If you've ever shot material on a Canon DSLR and viewed the results in Quicktime on a Mac, chances are you've noticed that things look perhaps a little more contrasty than you'd intended. Phil Rhodes not only looks at why this happens and the means of avoiding it, but maintains that it is a real and genuine technical issue and it shouldn't be ignored.
The problem is as old as digital video, but really came to prominence with the sudden ascendance of the 5D Mk. II and the problematic luminance encoding behaviour interaction with Quicktime. That's some time ago, though, and the fact that the problem still occurs in post production work, and the fact that we're still talking about it here, is evidence that it remains partially solved at best.
The root cause of problems with video level shifts lie in decisions made by engineers working on the very first digital video systems. Much as with digital audio, it had been recognised that overshoots in signal level are poorly handled in digital systems, which have none of the intrinsic soft-limiting behaviour that is often a characteristic of analogue recordings.
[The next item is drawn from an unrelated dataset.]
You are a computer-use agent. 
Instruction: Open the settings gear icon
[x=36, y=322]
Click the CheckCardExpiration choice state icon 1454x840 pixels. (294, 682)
In audio, a nominal level of 20 decibels below the full-scale value is considered normal, leaving lots and lots of room for peaks to go well above that without hitting any limits.
The headroom in video is smaller but allowed for similar reasons – according to ITU-T Recommendation 709, white should be at luminance code value 235 in 8-bit digital systems. Audio doesn't have quite the same problem with undershoots as video, but black is defined as code value 16, to give some room for blacker-than-black signals to be maintained (typically these result from aggressive grading, mathematical glitches in digital filters, clever camera setups, and the like).
Strictly speaking – because I've been pulled up for glossing these things over in the past – the numbers are 16-235 for the luminance and 16-240 for the colour difference signals in a component video (that is, YcrrCb or similar) image.
Here we can see an image on the right and the corresponding waveform monitor display on the left - notice the gap at the bottom of the waveform below value 16, and above the top of the peak representing the gleam on the picture frame. As displayed on your computer monitor the highlights (such as the picture frame in the background) look a little dull and the blacks a little grey. The problem image is split with the correctly-interpreted image for comparison.
Except when they aren't. Desktop computers generally work in the sRGB system, not Rec. 709. sRGB typically uses all of the 0-255 range for picture information, which is why, when you play back almost any piece of video that's been shot in the real world with a camera, blacks often look slightly grey, and no matter how brightly exposed a highlight is, the peak whites aren't quite as bright as, say, a file manager's window background as displayed on the same monitor.
Theoretically, it is possible for a video player such as Quicktime or VLC to rescale the brightness values in a file such that things appear correctly, but in order to do that, the software needs to know what the intention was when the video was encoded. Since Rec. 709 video may legally include overshoots and undershoots from code values 1 to 254, there's no reliable way to determine that intention by examining the image.
The following image fills the entire waveform from top to bottom, and could theoretically still be a reduced-range Rec. 709 image – but much more commonly, something like this would be a full-range image, and it looks normal when displayed directly on your full-range computer monitor. Notice there is no space below the shadows or above the peak white.
You'd have thought that it would be relatively straightforward to include a flag in the video header indicating the luminance encoding intent of the pictures, but – and this is the real problem – this is poorly standardised.
To return to our original example, Canon DSLRs record video using the entire 0-255 range, which is good for luminance resolution. The problem is that much software fails to recognise this, and assumes that everything between 0 and 16 is blacker-than-black detail which can be cropped off, and likewise for whites beyond 235. The result is crushed shadows and clipped highlights in a way that's just barely possible to overlook on some types of content if you're in a rush or in a less-than-ideal monitoring environment, so it's an insidious problem that sometimes isn't caught, at least not until it's far too late.
Sometimes, the cropped-off information can be recovered in grading, but in other circumstances it is removed at some stage in the post pipeline and lost forever. The following image shows the results of incorrectly interpreting a full-range image as reduced-range, with clipped highlights and crushed shadows.
Attempts to solve the problem in software have been haphazard at best. Some software even looks at the frame size, and assumes anything of HD-esque resolution is probably Rec. 709, which is terribly unreliable (it fails, for instance, on DSLR Canon footage). The only really dependable solution is to allow the user a checkbox to instruct the software as to the desired luminance handling behaviour, and a lot of people are reluctant to do that because it introduces an opportunity for error in itself.
Most post production software does now know how to handle Canon footage, although that may mean that it will fail on other, more conventionally-encoded material, depending on exactly how the changes have been implemented. Third-party transcoding software can solve this and other problems, including better chroma upsampling and transcoding to other codecs. But the moral of the story is simple: if things suddenly start looking contrasty, don't assume it's just a monitor settings issue, as real picture information is easy to lose.